Eccles’s career is a microcosm of modern science. Beginning in the early twentieth century when financial support for the small scientific community was virtually nonexistent, he became a productive researcher and author, with a total of fifteen books published. His work was important not only for what he added to the knowledge of physiology but also for his contribution to the enormous expansion of support and facilities for scientists of the middle and latter parts of the century. His travels and the welcome he found on three continents illustrate the growing international nature of scholarship.

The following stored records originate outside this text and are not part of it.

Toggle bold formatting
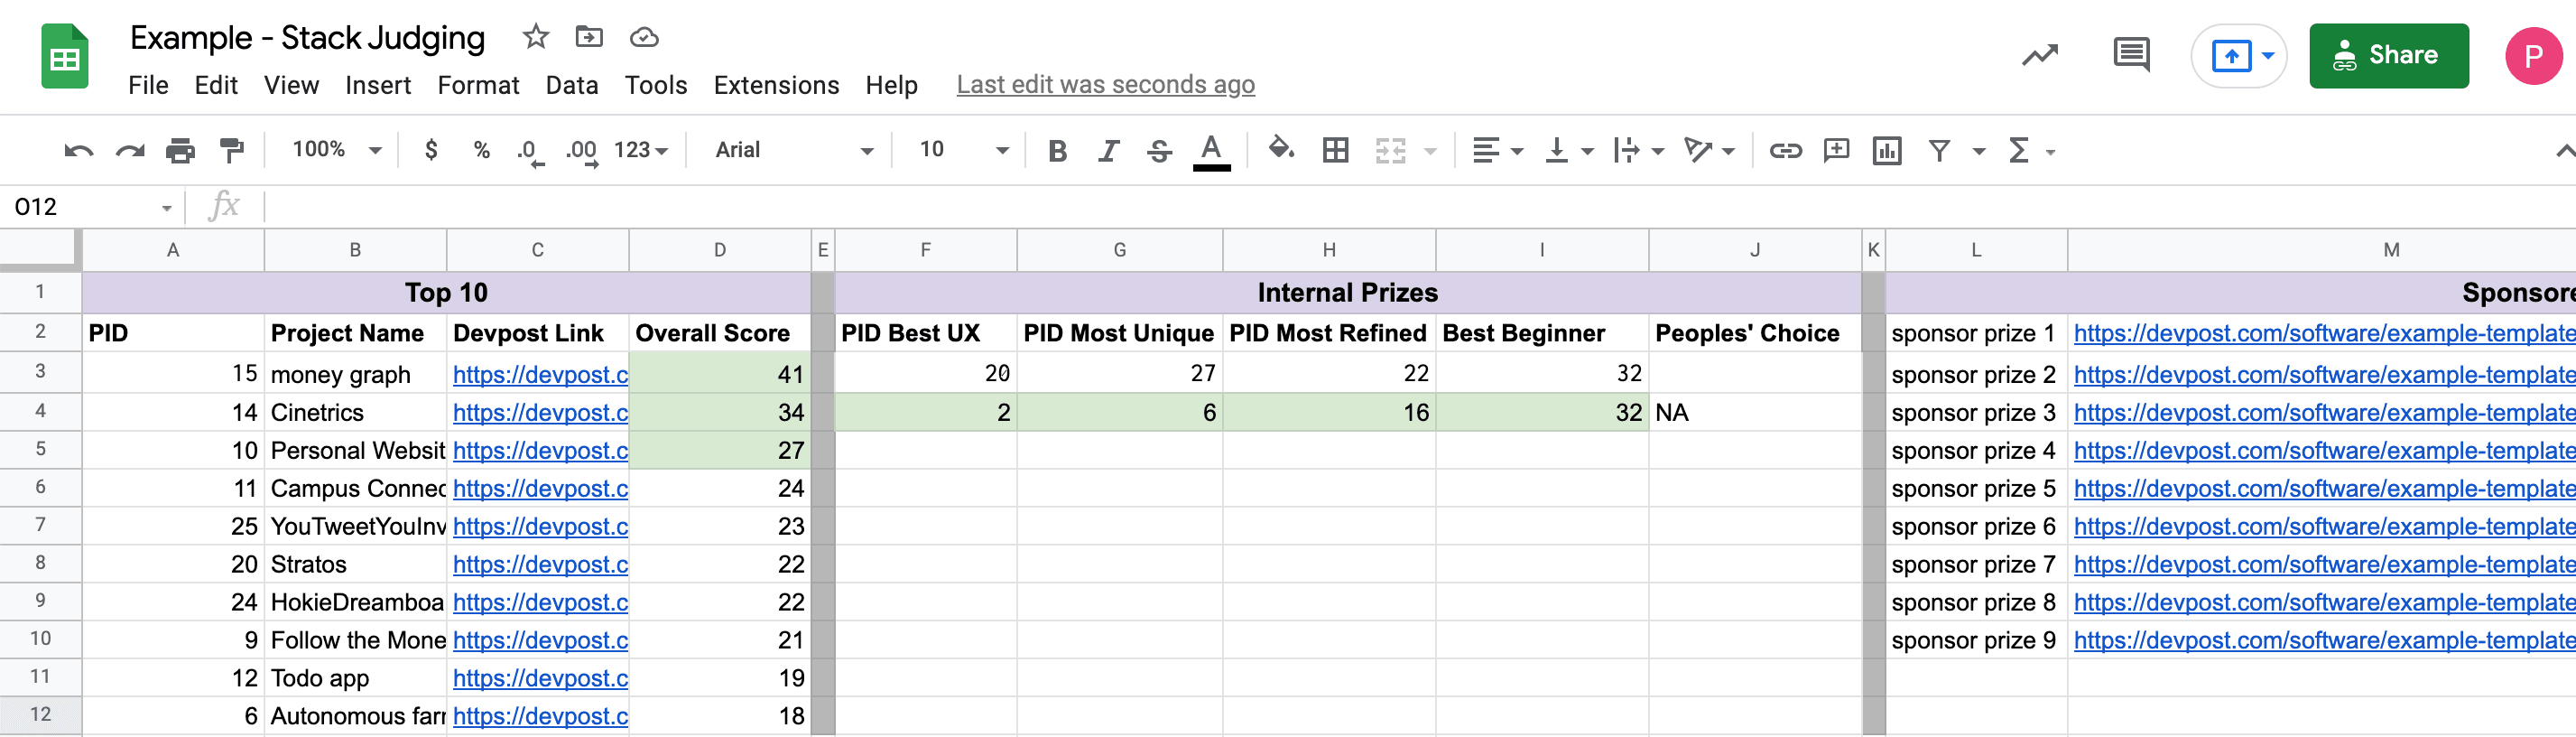 coord(1057,151)
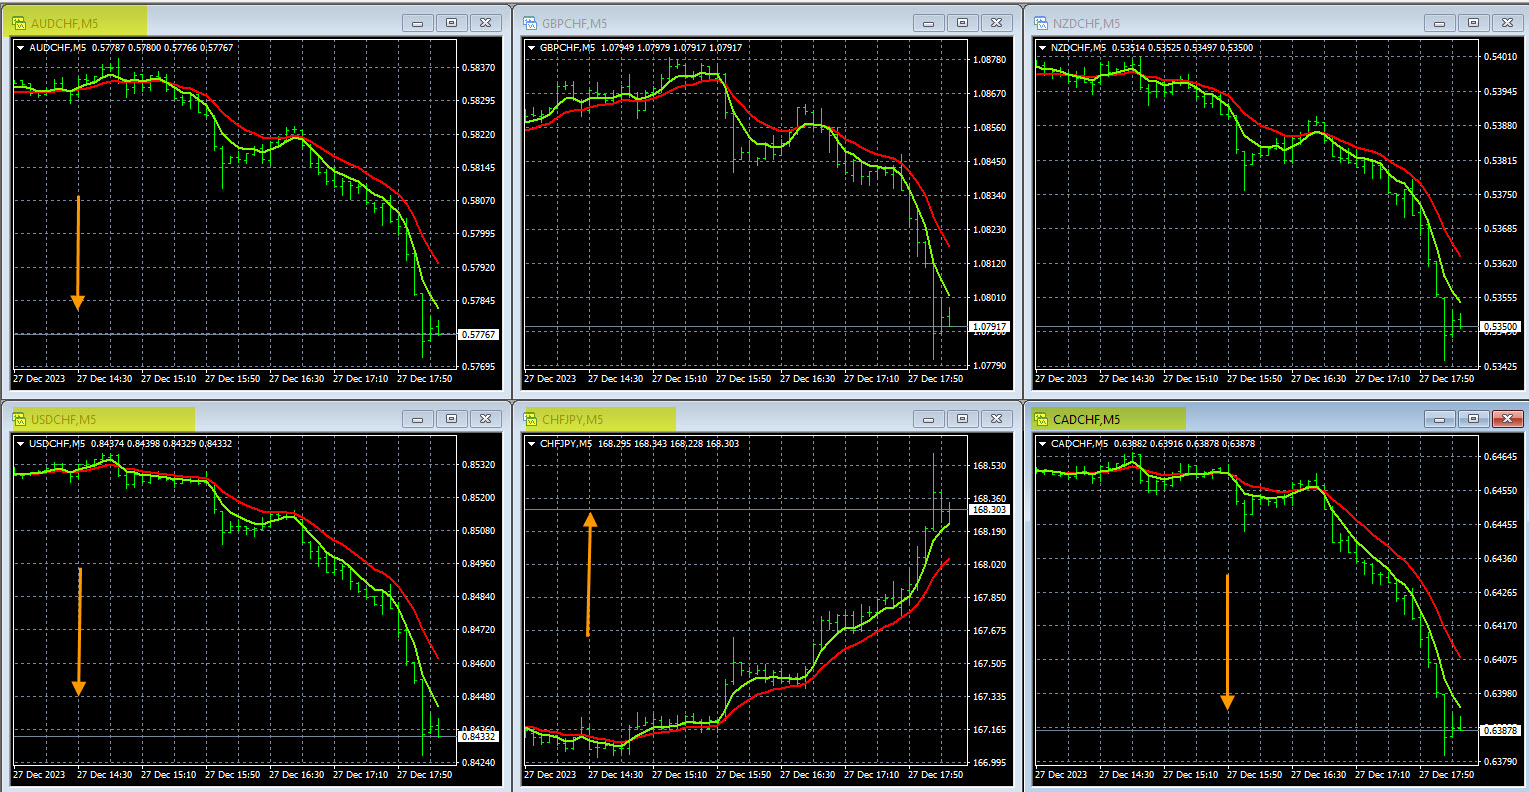Image resolution: width=1529 pixels, height=792 pixels.
Task: Expand the triangle beside AUDCHF,M5 chart label
Action: point(21,47)
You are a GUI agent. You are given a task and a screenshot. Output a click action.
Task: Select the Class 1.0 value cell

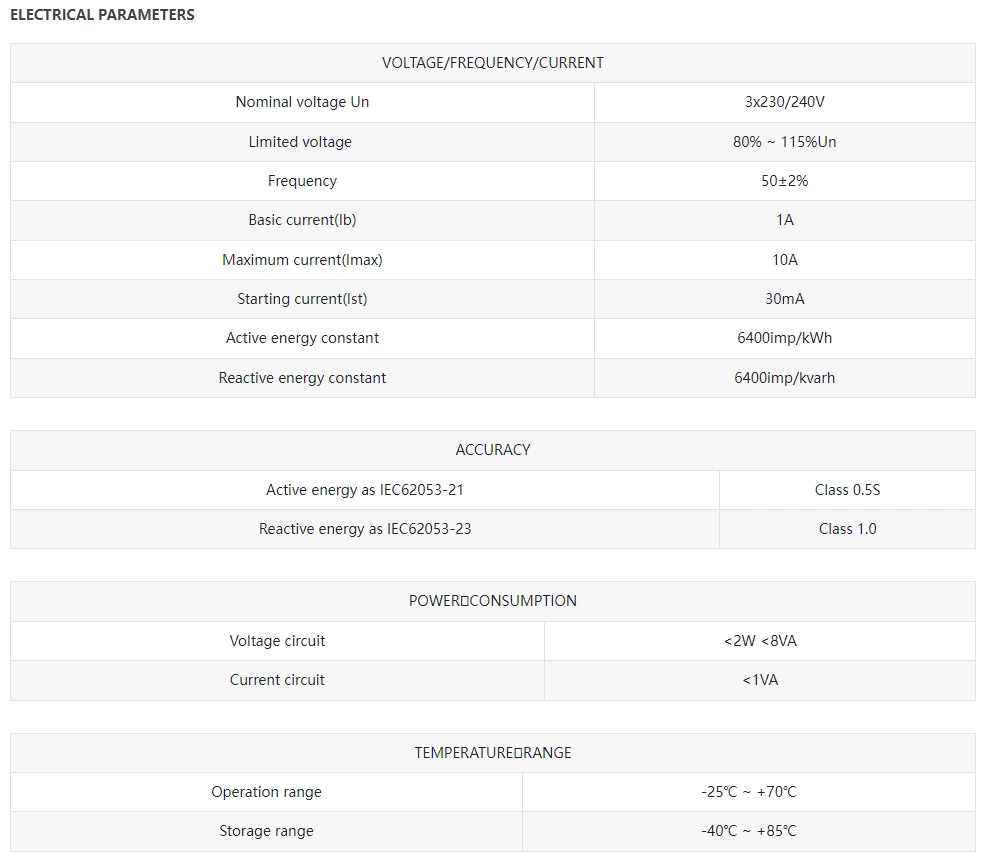click(848, 529)
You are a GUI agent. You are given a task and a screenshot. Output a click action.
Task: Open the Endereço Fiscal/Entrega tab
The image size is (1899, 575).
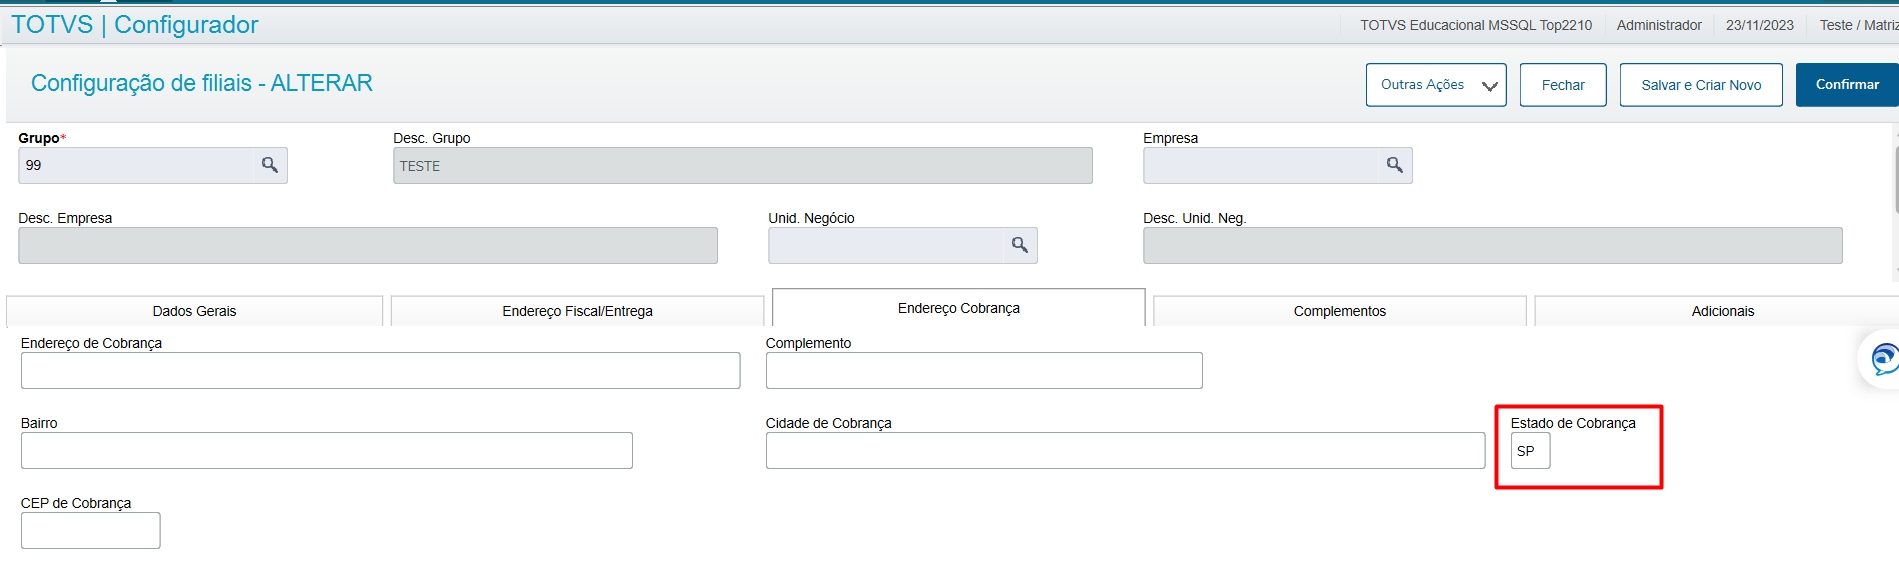[577, 311]
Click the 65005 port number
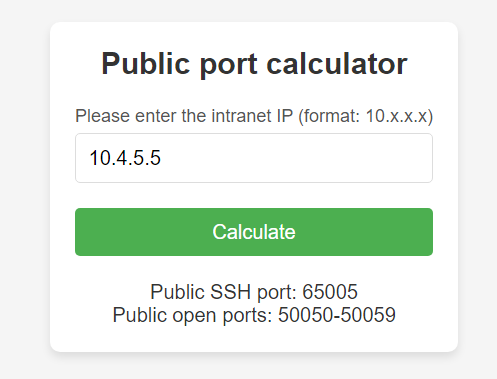Image resolution: width=497 pixels, height=379 pixels. 330,292

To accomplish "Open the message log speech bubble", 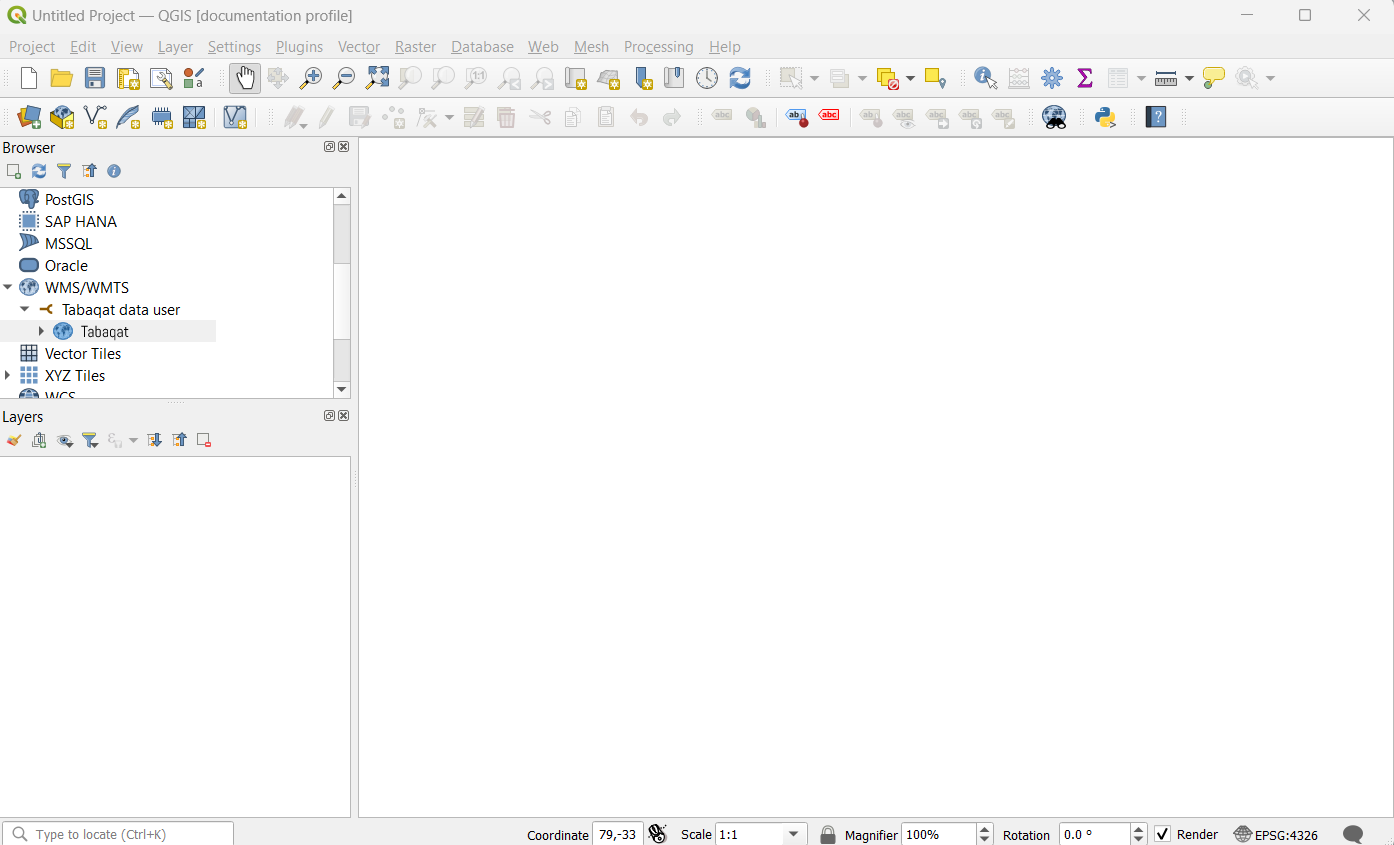I will pyautogui.click(x=1353, y=834).
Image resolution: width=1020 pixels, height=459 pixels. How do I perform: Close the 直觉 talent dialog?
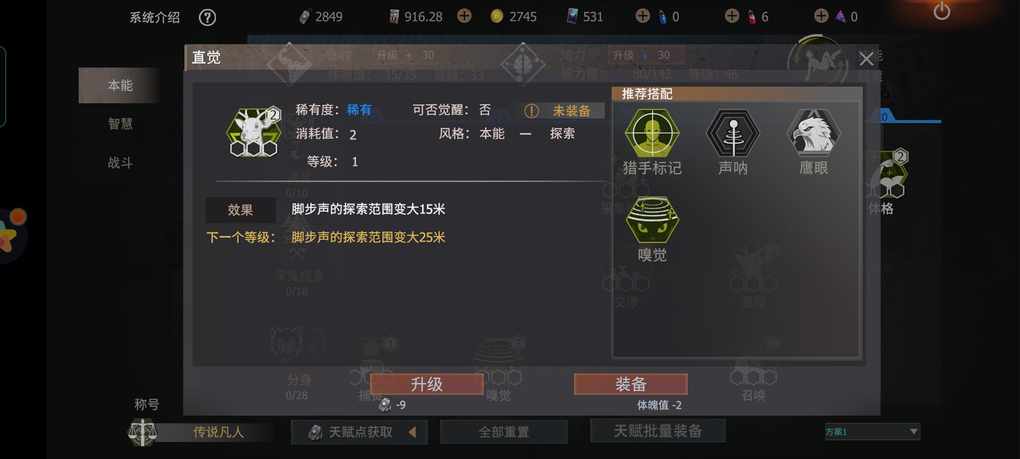pyautogui.click(x=866, y=59)
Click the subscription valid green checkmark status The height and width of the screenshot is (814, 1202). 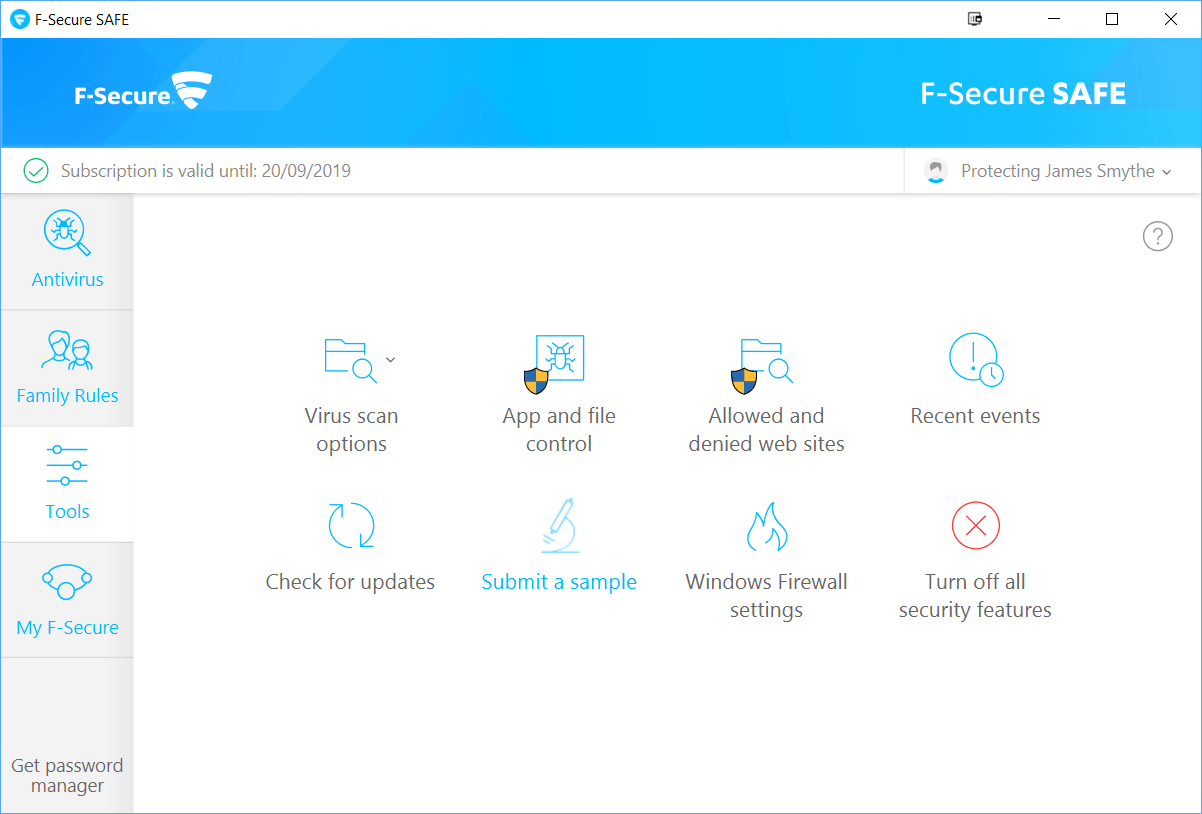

Although many would disagree with his philosophical conclusions about the origins of humankind, the continued expansion of Eccles’s speculations is typical of his intellectual activity. The importance of Popper’s ideas about advancing imaginative hypotheses and then subjecting them to rigorous examination is central to an understanding of Eccles’s thought, scientific and philosophical. Few scholars have approached Eccles’s ability to probe deeply and productively into a specific area of research without sacrificing time or ability to synthesize or both.

Bibliography

Eccles, John C. “From Electrical to Chemical Transmission in the Central Nervous System.” Notes and Records. Royal Society 30 (1976): 219-230. Eccles’s own account of the transition in his thought from his own hypothesis of electrical transmission of nerve impulses to that of chemical transmission advocated by Henry Dale.

‗‗‗‗‗‗‗. “My Scientific Odyssey.” Annual Review of Physiology 39 (1979): 1-18. An autobiographical article tracing the whole of Eccles’s career.

Granit, Ragnar. Charles Scott Sherrington: An Appraisal. Garden City, N.Y.: Doubleday, 1967. A useful source for background about the sort of work Eccles did. Also discusses his work. Personal comments on Eccles’s scientific life through 1955.

Karczmar, Alexander G. “Sir John Eccles, 1903-1997.” Perspectives in Biology and Medicine 44, no. 1 (Winter, 2001): 76.

‗‗‗‗‗‗‗. “Sir John Eccles, 1903-1997.” Perspectives in Biology and Medicine 44, no. 2 (Spring, 2001): 250. This two-part article provides information about Eccles’s life and work, including his research about the cerebellum and chemical transmission in the central nervous system.

Robinson, Donald. The One Hundred Most Important People in the World. New York: G. P. Putnam’s Sons, 1970. Contains a short biographical sketch of Eccles.